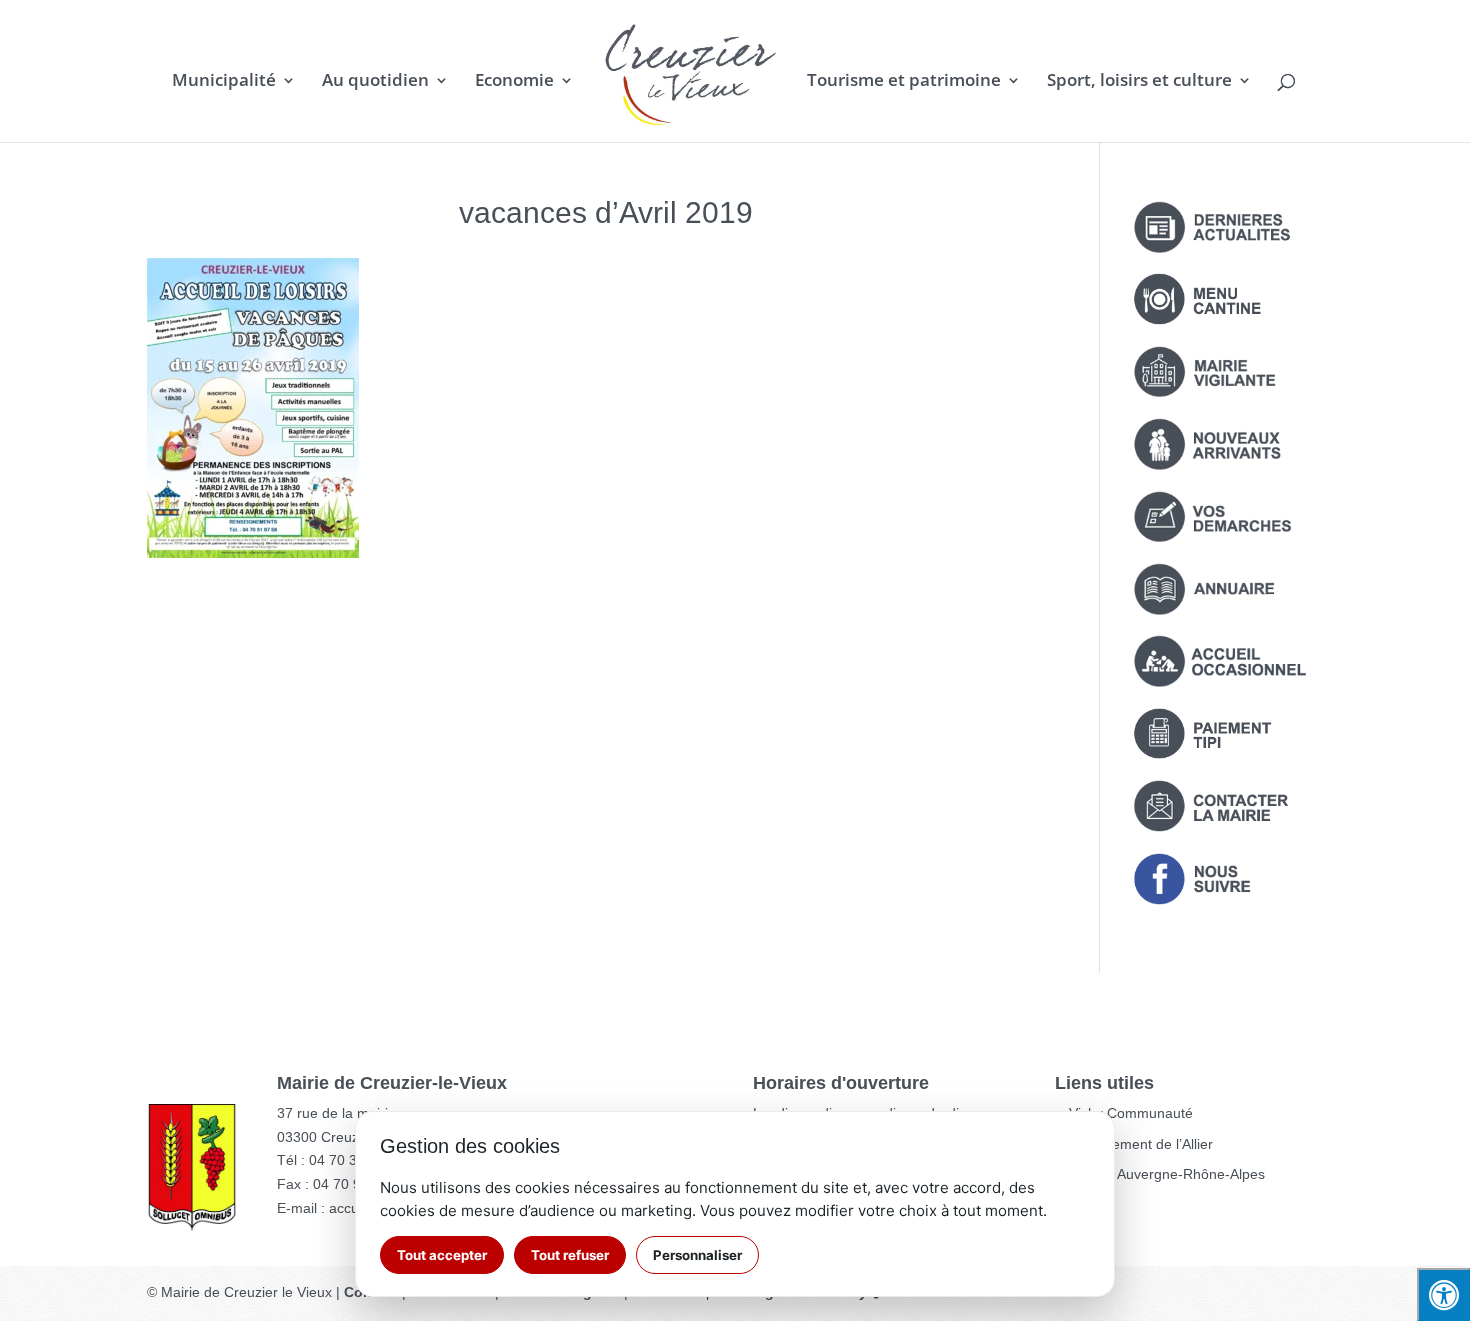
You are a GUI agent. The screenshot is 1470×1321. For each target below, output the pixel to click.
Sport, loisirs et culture (1139, 82)
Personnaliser (697, 1255)
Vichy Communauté (1131, 1113)
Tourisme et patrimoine (904, 82)
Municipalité (224, 82)
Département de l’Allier (1141, 1144)
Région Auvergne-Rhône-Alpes (1167, 1174)
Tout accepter (442, 1255)
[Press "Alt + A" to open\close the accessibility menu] (1443, 1294)
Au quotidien (375, 82)
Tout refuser (570, 1255)
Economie (514, 82)
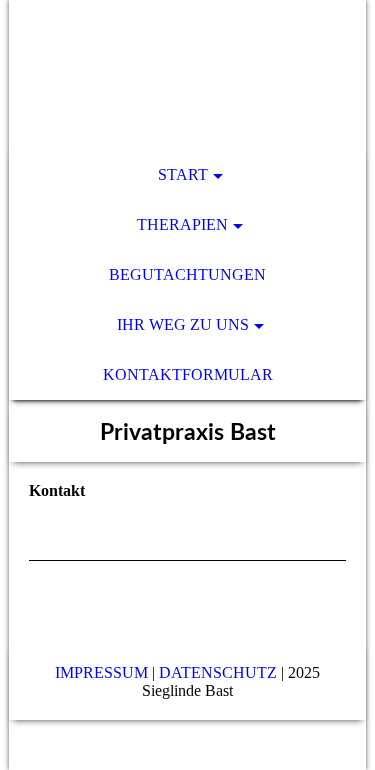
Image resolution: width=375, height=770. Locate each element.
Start (183, 174)
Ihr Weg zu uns (183, 324)
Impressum (101, 672)
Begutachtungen (187, 274)
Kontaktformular (188, 374)
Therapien (182, 224)
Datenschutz (218, 672)
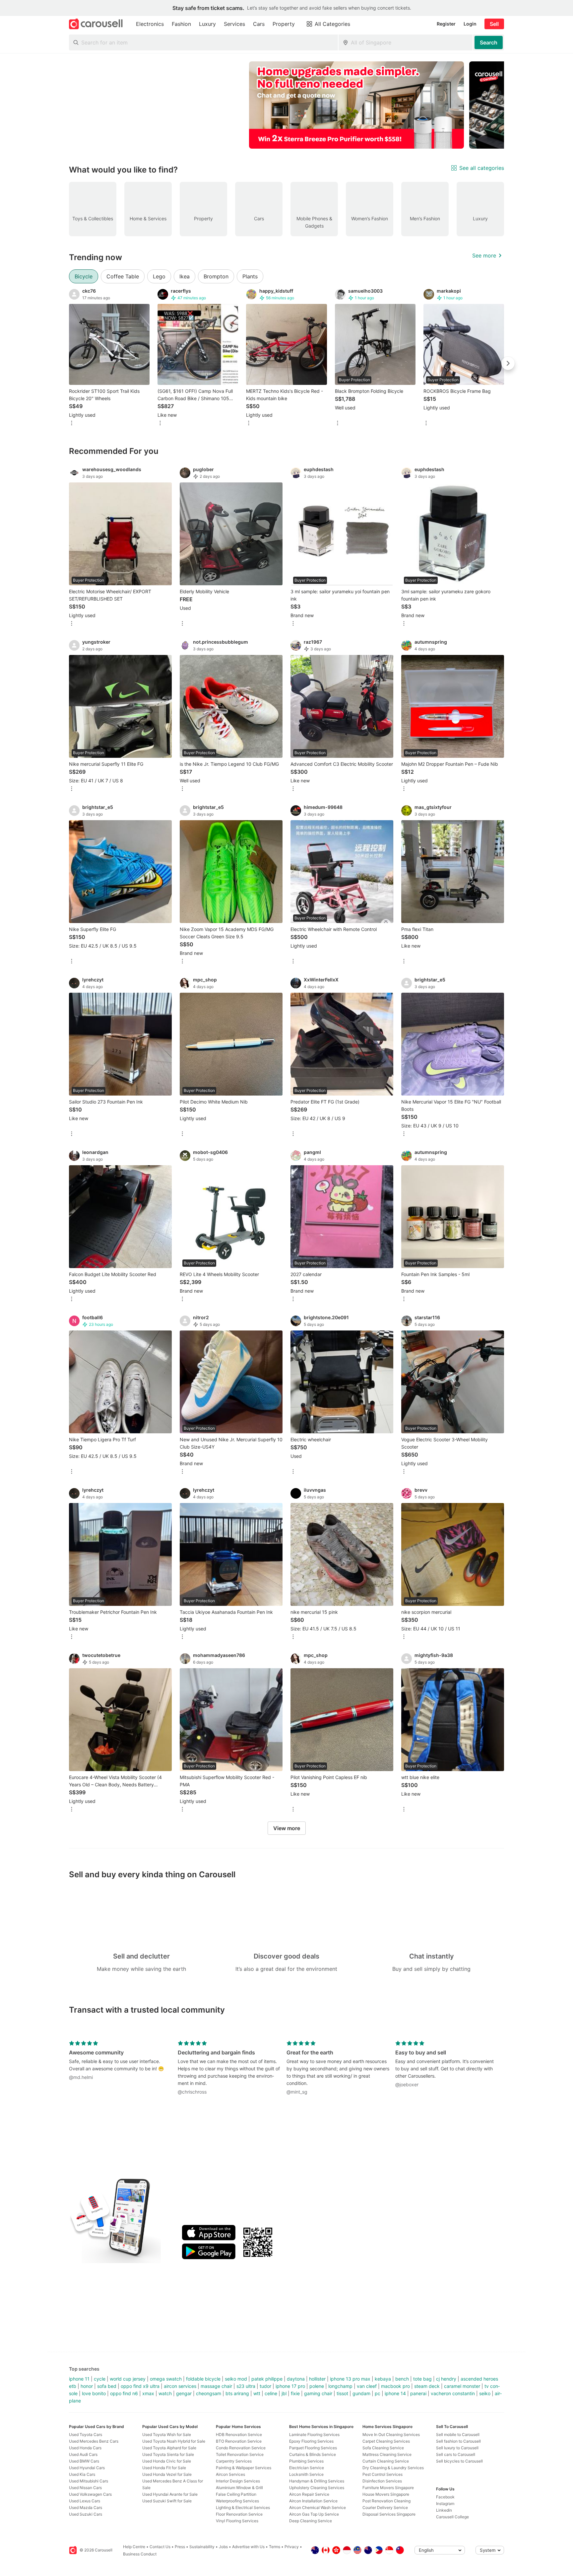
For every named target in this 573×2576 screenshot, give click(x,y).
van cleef (367, 2386)
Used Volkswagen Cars (90, 2494)
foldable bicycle (203, 2379)
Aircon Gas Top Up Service (314, 2514)
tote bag (422, 2379)
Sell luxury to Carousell (457, 2447)
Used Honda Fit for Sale (164, 2467)
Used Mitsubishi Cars (88, 2480)
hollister (317, 2379)
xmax (148, 2393)
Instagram (445, 2503)
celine (271, 2393)
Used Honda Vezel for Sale (167, 2474)
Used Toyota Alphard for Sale (169, 2447)
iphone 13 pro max (350, 2379)
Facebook (445, 2496)
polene (316, 2386)
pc (377, 2393)
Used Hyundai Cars (87, 2467)
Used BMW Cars (84, 2461)
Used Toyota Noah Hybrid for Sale (173, 2441)
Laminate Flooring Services (314, 2434)
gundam (361, 2393)
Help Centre (134, 2546)
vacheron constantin (453, 2393)
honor (87, 2386)
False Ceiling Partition (236, 2494)
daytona (296, 2379)
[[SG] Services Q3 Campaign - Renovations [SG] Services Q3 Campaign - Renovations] (356, 105)
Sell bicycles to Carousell (459, 2461)
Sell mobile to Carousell (457, 2434)
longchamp (340, 2386)
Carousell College (452, 2516)
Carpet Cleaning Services (386, 2441)
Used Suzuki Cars (85, 2514)
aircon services (180, 2386)
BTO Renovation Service (239, 2441)
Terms (274, 2546)
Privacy (292, 2546)
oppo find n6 (124, 2393)
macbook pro (395, 2386)
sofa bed (106, 2386)
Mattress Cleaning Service (387, 2454)
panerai (418, 2393)
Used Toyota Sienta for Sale (168, 2454)
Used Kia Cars (82, 2474)
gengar (184, 2393)
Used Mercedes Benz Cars (93, 2441)
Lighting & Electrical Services (243, 2507)
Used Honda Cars (85, 2447)
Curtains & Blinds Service (312, 2454)
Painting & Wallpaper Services (243, 2467)
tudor (265, 2386)
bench (402, 2379)
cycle (99, 2379)
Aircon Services (230, 2474)
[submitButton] (489, 42)
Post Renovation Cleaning (386, 2500)
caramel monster (462, 2386)
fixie (295, 2393)
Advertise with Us (248, 2546)
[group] (286, 105)
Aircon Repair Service (309, 2494)
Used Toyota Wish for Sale (166, 2434)
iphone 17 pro (290, 2386)
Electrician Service (306, 2467)
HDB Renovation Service (239, 2434)
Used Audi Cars (83, 2454)
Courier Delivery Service (385, 2507)
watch (165, 2393)
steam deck (427, 2386)
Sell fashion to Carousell (458, 2441)
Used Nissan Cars (85, 2487)
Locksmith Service (306, 2474)
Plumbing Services (306, 2461)
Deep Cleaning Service (310, 2520)
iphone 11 (79, 2379)
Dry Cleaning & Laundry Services (393, 2467)
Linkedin (444, 2510)
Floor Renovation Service (239, 2514)
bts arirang (237, 2393)
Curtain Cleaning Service (385, 2461)
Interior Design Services (238, 2480)
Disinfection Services (382, 2480)
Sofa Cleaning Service (383, 2447)
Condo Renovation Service (241, 2447)
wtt (256, 2393)
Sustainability (202, 2546)
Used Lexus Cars (84, 2500)
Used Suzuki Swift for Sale (167, 2500)
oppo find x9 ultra (140, 2386)
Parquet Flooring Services (313, 2447)
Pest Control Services (382, 2474)
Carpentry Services (234, 2461)
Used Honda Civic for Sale (166, 2461)
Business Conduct (140, 2553)
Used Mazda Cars (85, 2507)
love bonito (94, 2393)
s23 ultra (245, 2386)
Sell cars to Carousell (455, 2454)
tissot (342, 2393)
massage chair (216, 2386)
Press (180, 2546)
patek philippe (267, 2379)
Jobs (223, 2546)
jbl (284, 2393)
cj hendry (446, 2379)
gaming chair (318, 2393)
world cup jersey (128, 2379)
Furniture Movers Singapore (388, 2487)
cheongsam (208, 2393)
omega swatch (166, 2379)
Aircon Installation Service (313, 2500)
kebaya (383, 2379)
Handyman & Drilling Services (316, 2480)
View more (286, 1828)
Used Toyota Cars (85, 2434)
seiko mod (236, 2379)
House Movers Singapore (385, 2494)
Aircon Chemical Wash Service (317, 2507)
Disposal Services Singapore (388, 2514)
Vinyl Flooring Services (237, 2520)
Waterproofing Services (237, 2500)
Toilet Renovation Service (240, 2454)
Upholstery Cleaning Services (316, 2487)
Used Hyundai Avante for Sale (170, 2494)
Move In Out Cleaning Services (391, 2434)
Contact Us (160, 2546)
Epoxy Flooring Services (311, 2441)
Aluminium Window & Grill (239, 2487)
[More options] (71, 423)
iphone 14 (395, 2393)
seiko (484, 2393)
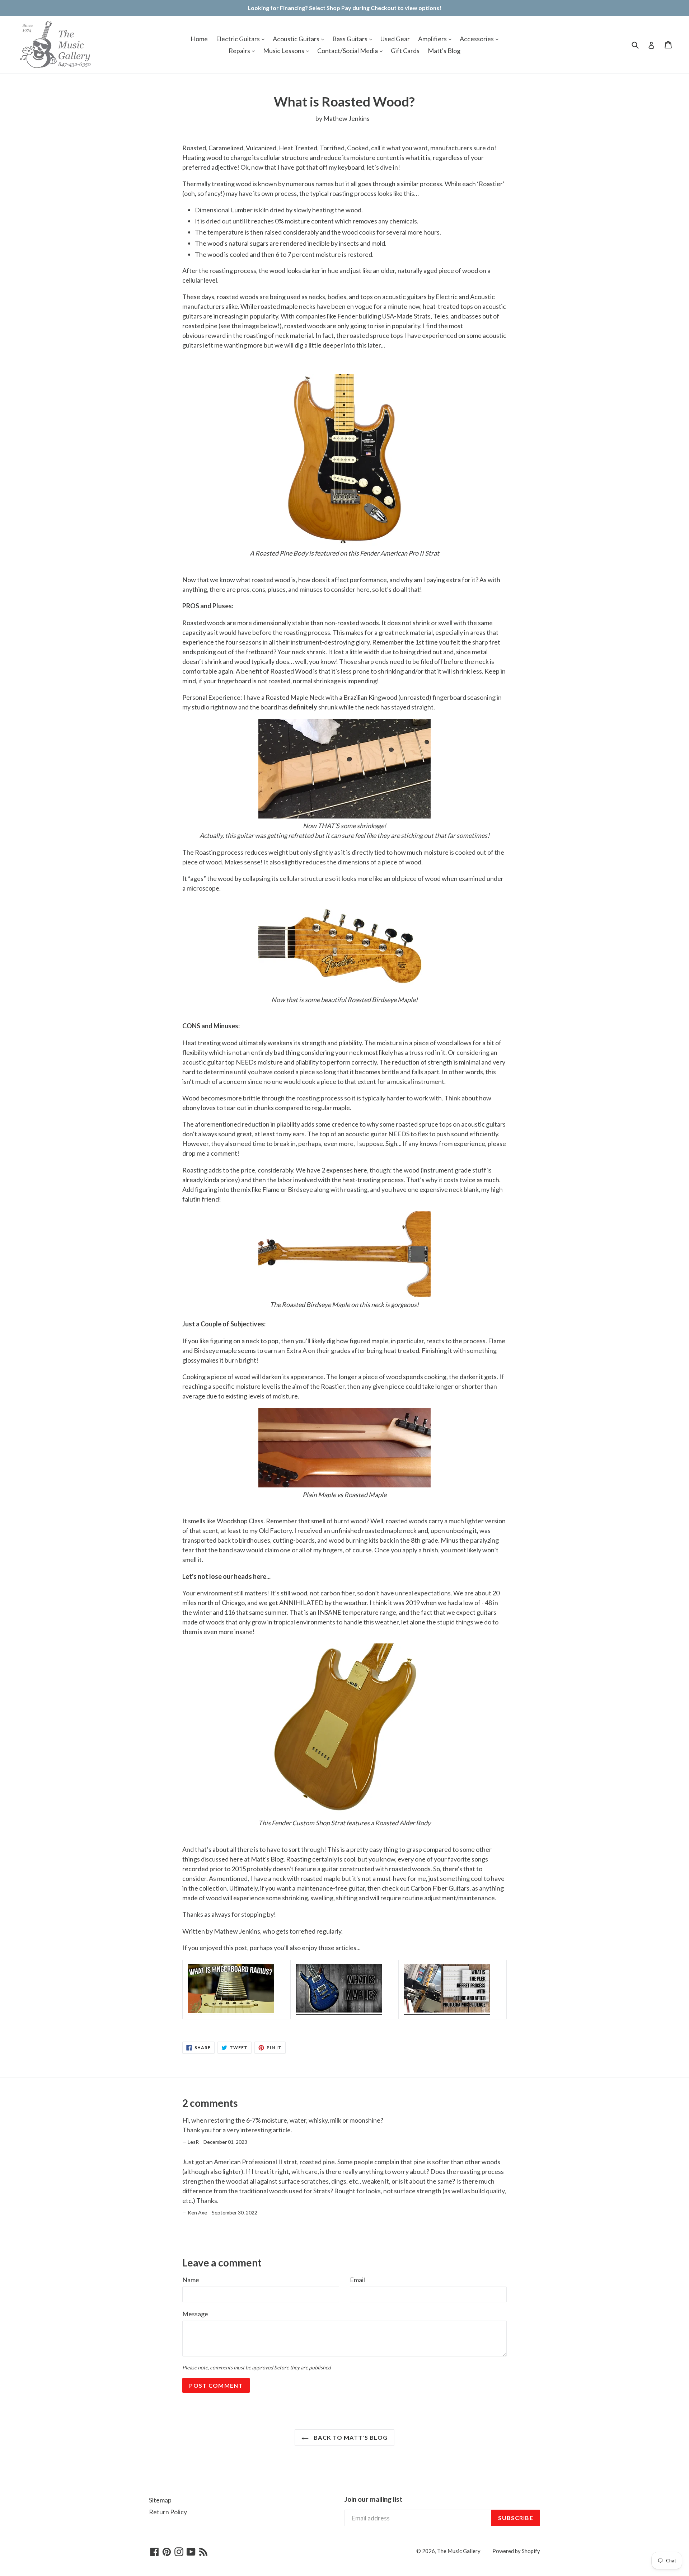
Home (199, 39)
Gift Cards (405, 51)
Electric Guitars (238, 39)
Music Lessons (284, 51)
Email (357, 2280)
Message (195, 2314)
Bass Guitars (350, 39)
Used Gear (395, 39)
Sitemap (160, 2500)
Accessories (477, 39)
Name (190, 2280)
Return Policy (168, 2512)
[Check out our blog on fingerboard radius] (231, 2010)
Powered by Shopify (516, 2551)
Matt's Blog (444, 51)
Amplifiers (433, 39)
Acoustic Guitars (296, 39)
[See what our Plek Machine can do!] (447, 2010)
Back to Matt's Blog (350, 2437)
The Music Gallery (459, 2551)
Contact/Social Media (348, 51)
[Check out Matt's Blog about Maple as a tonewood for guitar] (339, 2010)
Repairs (240, 51)
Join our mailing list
------
» TASK TO COMPLETE: Write out again, exactly as they appear above, the lines from the one containing "Gift Cards (405, 51)" to the final line, and only those.

» ANSWER TO THIS EXERCISE:
Gift Cards (405, 51)
Electric Guitars (238, 39)
Music Lessons (284, 51)
Email (357, 2280)
Message (195, 2314)
Bass Guitars (350, 39)
Used Gear (395, 39)
Sitemap (160, 2500)
Accessories (477, 39)
Name (190, 2280)
Return Policy (168, 2512)
[Check out our blog on fingerboard radius] (231, 2010)
Powered by Shopify (516, 2551)
Matt's Blog (444, 51)
Amplifiers (433, 39)
Acoustic Guitars (296, 39)
[See what our Plek Machine can do!] (447, 2010)
Back to Matt's Blog (350, 2437)
The Music Gallery (459, 2551)
Contact/Social Media (348, 51)
[Check out Matt's Blog about Maple as a tonewood for guitar] (339, 2010)
Repairs (240, 51)
Join our mailing list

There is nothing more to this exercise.